Tuesday 1 May 2012

BURDIS SMASH!

If you were given a choice to be who you are right now this very second or a super-hero what would you choose? Bit of an easy question really. I'm assuming everyone thought being a super-hero would be the best choice. Don't get me wrong, I like you. You like you. I bet you're a wonderful person full of happiness and kindness. Maybe you're an absolute fucktard with a brain as useful as mashed sweet potato served with custard. Regardless of whether I like you or not, and whether you have a happy life filled with croissants, fast cars, and big tits you are not a super-hero. None of us are and frankly that's fucking depressing.

Cinema is a great way to escape. Escape your life for just a couple of hours so you don't have to think about work, money, or those little brats you spawned. We sit in front of a big screen and willngly allow colourful pictures and loud noises infiltrate our minds. Few things bring escapism like a good super-hero movie. There have been some good ones. I'm not talking the sort of films that win Oscars, here. I'm talking massive explosions, solid special effects, and some tights-wearing do-gooder bashing baddies for the safety of the World. Where does our fascination stem from?

Initially it's fantasy. You can't look at Iron Man or Wolverine and not think "Oh you fucking mint bastard". Even though Wolverine has hair that looks like it was chopped by Phil the Hacker from Shiney Row. They have charisma, style, and power beyond that of us normals. It's natural to hope that we will one day possess such abilities. Whether it's created by man's inventions (Iron Man's suit, Wolverine's Adamantium Skeleton, Mark Wahlberg's cock in Boogie Nights) or accidental (Peter Parker bitten by a radioactive spider, Bruce Banner smashed by Gamma Rays, the incredibly bland "Fantastic 4") we all wish for a piece of it. Just imagine being able to save the World because you were Captain Fucking Fantastic! Or, for starters, being able to blow up your place of work because no-one could stop you.
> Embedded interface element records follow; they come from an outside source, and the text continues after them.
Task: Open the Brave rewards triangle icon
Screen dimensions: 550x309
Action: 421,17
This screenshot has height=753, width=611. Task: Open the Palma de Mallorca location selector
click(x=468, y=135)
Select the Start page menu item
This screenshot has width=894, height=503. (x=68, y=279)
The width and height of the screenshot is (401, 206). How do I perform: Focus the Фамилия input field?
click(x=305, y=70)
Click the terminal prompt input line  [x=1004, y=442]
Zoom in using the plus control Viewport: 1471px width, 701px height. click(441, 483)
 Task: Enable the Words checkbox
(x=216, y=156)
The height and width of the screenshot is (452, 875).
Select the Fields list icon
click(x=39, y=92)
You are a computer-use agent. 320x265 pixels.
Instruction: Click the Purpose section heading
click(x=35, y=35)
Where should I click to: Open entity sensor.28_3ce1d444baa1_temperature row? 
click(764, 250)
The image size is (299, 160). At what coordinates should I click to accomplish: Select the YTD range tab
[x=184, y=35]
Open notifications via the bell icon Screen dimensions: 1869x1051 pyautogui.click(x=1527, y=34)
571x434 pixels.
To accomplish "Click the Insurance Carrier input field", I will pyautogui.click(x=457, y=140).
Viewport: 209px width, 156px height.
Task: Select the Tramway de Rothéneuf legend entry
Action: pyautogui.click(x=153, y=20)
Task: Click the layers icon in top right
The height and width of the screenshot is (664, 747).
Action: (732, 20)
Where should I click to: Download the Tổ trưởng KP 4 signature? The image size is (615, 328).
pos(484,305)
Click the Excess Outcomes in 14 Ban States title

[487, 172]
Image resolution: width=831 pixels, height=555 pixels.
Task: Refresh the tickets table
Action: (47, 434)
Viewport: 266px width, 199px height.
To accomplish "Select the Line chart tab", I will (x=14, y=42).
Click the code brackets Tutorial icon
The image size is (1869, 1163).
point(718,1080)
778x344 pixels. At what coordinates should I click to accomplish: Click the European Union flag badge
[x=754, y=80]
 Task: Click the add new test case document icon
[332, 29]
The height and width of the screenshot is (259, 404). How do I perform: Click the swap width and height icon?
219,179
Tonight I am going to see The Avengers movie, something a lot of us have looked forward to for quite a few years now since the end credits scene in Iron Man. The build up to the movie has been huge. The four main characters (Iron Man, Captain Man, Hammer Man, and Big Green Bastard Man) already have at least one feature under their respective belts. I can't wait to forget everything and be blinded by a myriad of things getting smashed, jokes being quipped, and Scarlett Johansson's arse. Oh for the love of God I would motorboat her arse until the police arrived. With the 4 main characters, and the ensuing hi-jinx, there will be plenty of fantasy escapism. Is there a human element that grounds the experience?

The Hulk. The big green guy that grows the angrier he gets? Definitely the most human element of The Avengers. Captain America is a cardboard cut-out. Little geeky kid gets turned into a super-soldier to chin Hitler? Dull. Thor is a God King of Valhalla and wouldn't have even travelled to Earth if he didn't lose his hammer. Most people keep theirs in a toolbox, mate, sort your fucking gash out. Iron Man is amazing. He's a tech geek who builds epic inventions in his basement, but is also very comfortable being the centre of attention. As likeable as he is, you can't relate to that on a human level. Bruce Banner, on the other hand, just wants to be left alone. He wants to go about his business without being disturbed. His power is a burden, something which starts beyond his control but he's trying, he's trying hard, man. When his buttons are pressed, he becomes even more human. You're driving your car and someone cuts across your lane without indicating, you will probably flash your lights, beep your horn, shout expletives. That's The Hulk trying to get out. Playing your xbox and a cold-caller knocks at your door to ask if you've been injured in the last 5 years? "Nah mate, but I was just about to go for 30 kills so I think I might be injuring my fist on your balls". That's The Hulk again. You're at McDonalds spending a tenner on food, and you want a little pot of ketchup, the dungfuck behind the counter says "that'll be 5p". Oi toss! I just spent what you would earn in 2 hours on a fucking burger and you want 5p for an obscenely tiny pot of sauce? The anger builds, you grow uncontrollably ripping all of your clothes. The pain is unfathomable as your bones shift shapes to compensate for your growing size. You turn green. Your fists are now the size of horses and the rage clouding your brain means you only have the capability of shouting "BURDIS SMASH" before you demolish McDonalds in Barmston, and everyone inside. OK, maybe that's a stretch.

I'm saying The Hulk is the most human, but no matter how big he gets his trousers always fit and turn purple. That's voodoo shit right there!